The post-Budget bullishness continued after Holi. It appears the intermediate trend is headed north. The Nifty climbed to a high of 5,118 points before closing at 5,088.7 for a week-on-week gain of 3.38 per cent. The Sensex was up 3.44 per cent at 16,994 points. The Defty gained 4.4 per cent as the rupee strengthened to below Rs 45.80 to the dollar.
Breadth was solidly positive. There was a pickup in cash trading volumes. FIIs bought strongly, registering net purchases of over Rs 3,800 cr. However, domestic institutions were heavy sellers to the tune of over Rs 2,400 crore. Smaller stocks outperformed. The BSE 500 was up 3.94 per cent while the Midcaps gained over 6 per cent and the Nifty Junior was ahead by 5.6 per cent.
Outlook: The Nifty has now established rising lows and rising peaks to confirm a turnaround in the intermediate trend. However, it’s hitting resistance above 5,100, at around 5,125. In the short-term, it could consolidate by range-trading for several sessions between 5,000-5,150. There is a 10-session target of somewhere between 5,200-5,300.
Rationale: Institutional inclinations indicate that there will be further tussles at the current price between bulls and bears. Chart patterns indicate that the intermediate trend is up – there have been successive higher tops and bottoms. There is a lot of resistance at 5,100 plus and it will probably take buying from both sets of institutions to overcome.
Counter-view: The intermediate trend reversed after February 9 so, it’s been running up for roughly 4 weeks. It could be flattening and heading into another phase of extended range-trading, or even a downtrend. Sluggish momentum indicators and a flattening 200 Day Moving Average suggest that this is happening. A break out past 5,125, preferably past 5,150, would confirm a strong intermediate trend. Long traders could wait for that signal.

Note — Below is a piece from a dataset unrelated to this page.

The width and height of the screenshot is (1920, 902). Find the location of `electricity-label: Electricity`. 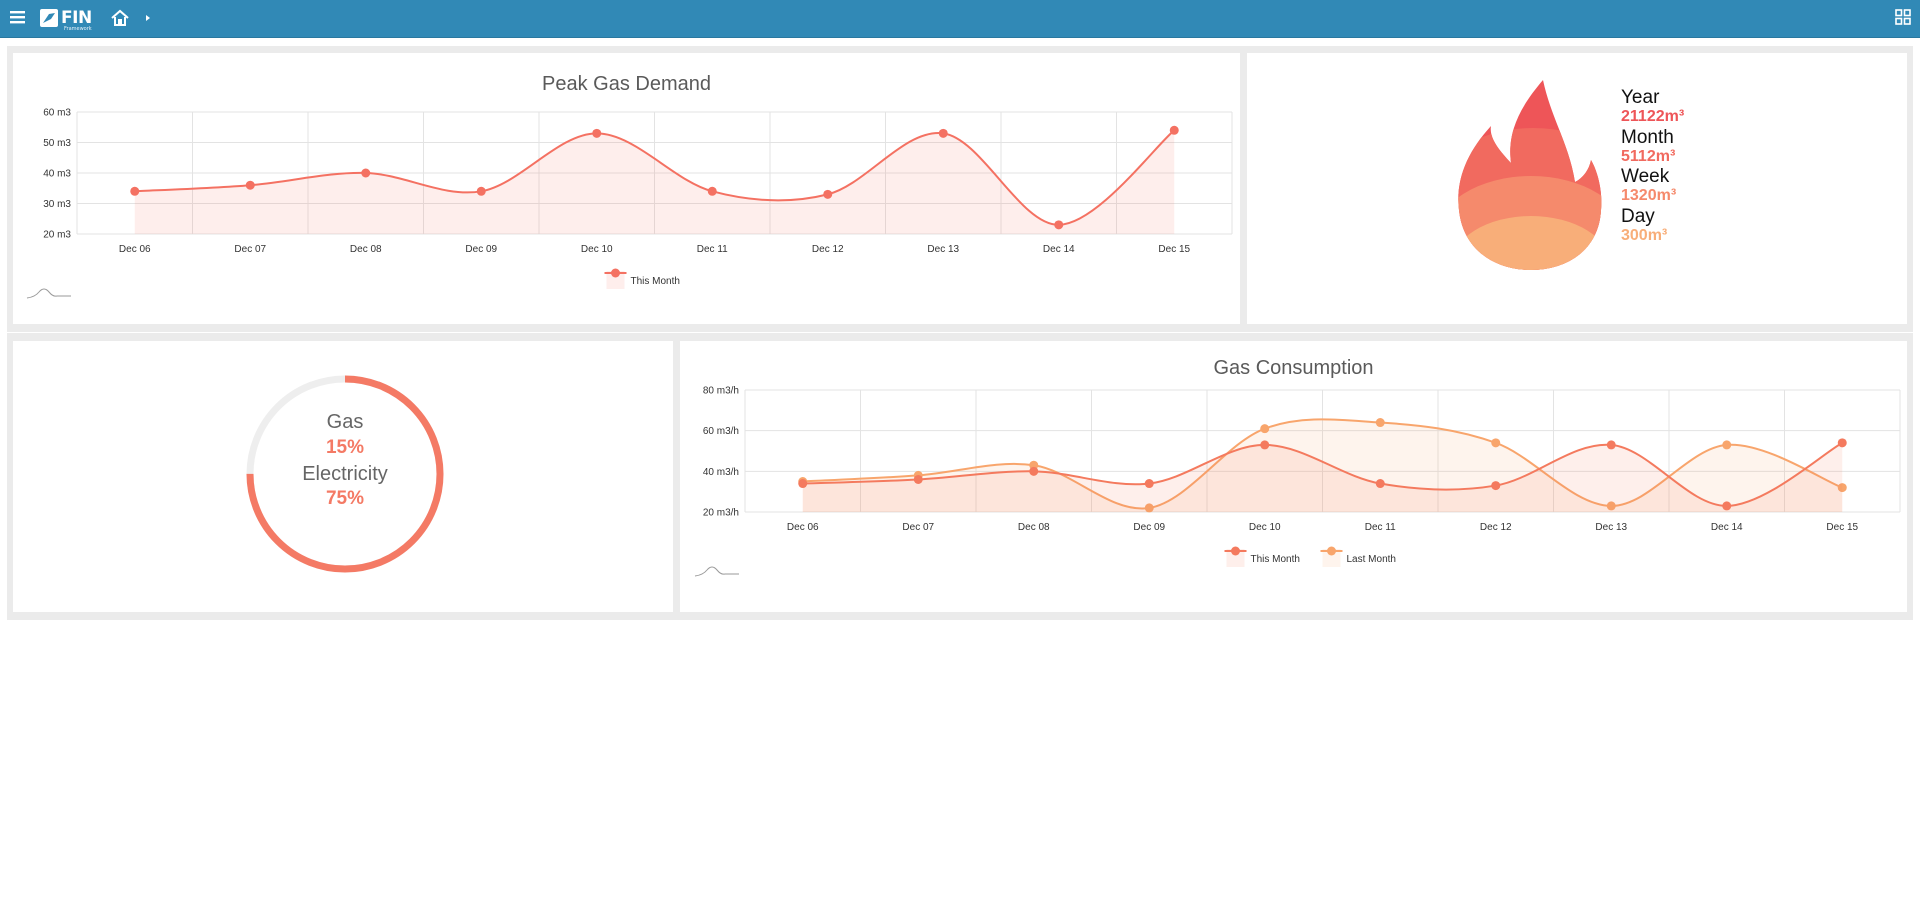

electricity-label: Electricity is located at coordinates (345, 474).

Bulls & Bears: Last week’s trading saw bulls cycling through several sectors, booking profits and moving on. IT underperformed and banks more or less matched the Nifty.
Automobiles, auto ancillaries, cement, power-equipment and sugar, went up in various sessions. In the banking sector, PSUs attracted more attention through most of the week but private banks did well on Friday. IT was buoyed by stronger performance from smaller stocks. Metals had a mixed performance with signs of weakness by the weekend.
Auto stocks such as Tata Motors and Hero Honda delivered outstanding returns. But by the weekend, there was a lot of profit booking and Maruti in particular, seemed weak.
Sugar saw the opposite seesaws as did real estate. Both sugar and real estate started weak and finished strong with several stocks in each sector showing promising chart patterns by the weekend. There were other winners scattered across various sectors. The more prominently bullish scrips included Suzlon, Petronet, Ambuja Cement, Essar Oil, Gujarat NRE and Gail.
MICRO TECHNICALS
Bank of Baroda
Current Price: Rs 594.75
Target Price: Rs 630
The stock has seen a jump followed by profit-booking, and another bounce from decent support. It should test resistance at Rs 630-Rs 635 again. Keep a stop at Rs 590 and go long. Increase the position between Rs 600-Rs 605 and reset the stop to Rs 600. Clear the position beyond Rs 630.
Petronet
Current Price: Rs 79.9
Target Price: Rs 85
The stock’s up on high volumes, clearing resistance just below current price. The projected target would be at least Rs 85, which would be a new high. There’s resistance at Rs 82- Rs 83. Keep a stop at Rs 77 and go long. Increase the position beyond Rs 83. At Rs 85, book 50 per cent profit and reset the stop to Rs 83 since there’s a good chance of reaching Rs 90.
Purvankara Projects
Current Price: Rs 109.9
Target Price: Rs 115
The stock has seen a sharp jump on higher volumes. It has the potential to test resistance at the minimum target of Rs 115. Keep a stop at Rs 105 and go long. Book at least 50 per cent profit at Rs 115 and reset the stop to Rs 112. Clear the position at Rs 120.
Shree Renuka Sugars
Current Price: Rs 181.3
Target Price: Rs 190
Massive volumes ahead of the bonus have boosted prices. There’s resistance at the minimum target of 186, where the 200-Day Moving Average is hovering. Expect a move till Rs 190 or further, beyond Rs 200. Keep a stop at Rs 177 and go long. Add to the position above Rs 186. Book 75 per cent profit at Rs 190 and reset the stop to Rs 186.
Tata Motors
Current Price: Rs 794.25
Target Price: Rs 770
The stock has strong volume action and shot up from Rs 720 to Rs 830 in just two sessions. It has since seen profit-booking. There’s good support at Rs 790 but Fibonacci calculations suggest a drop till secondary support at Rs 770. Keep a stop at Rs 800 and short. Increase the position below Rs 790. Clear the position between Rs 770- Rs 775.
(The target price and projected movements given above are in terms of the next five trading sessions unless otherwise stated.)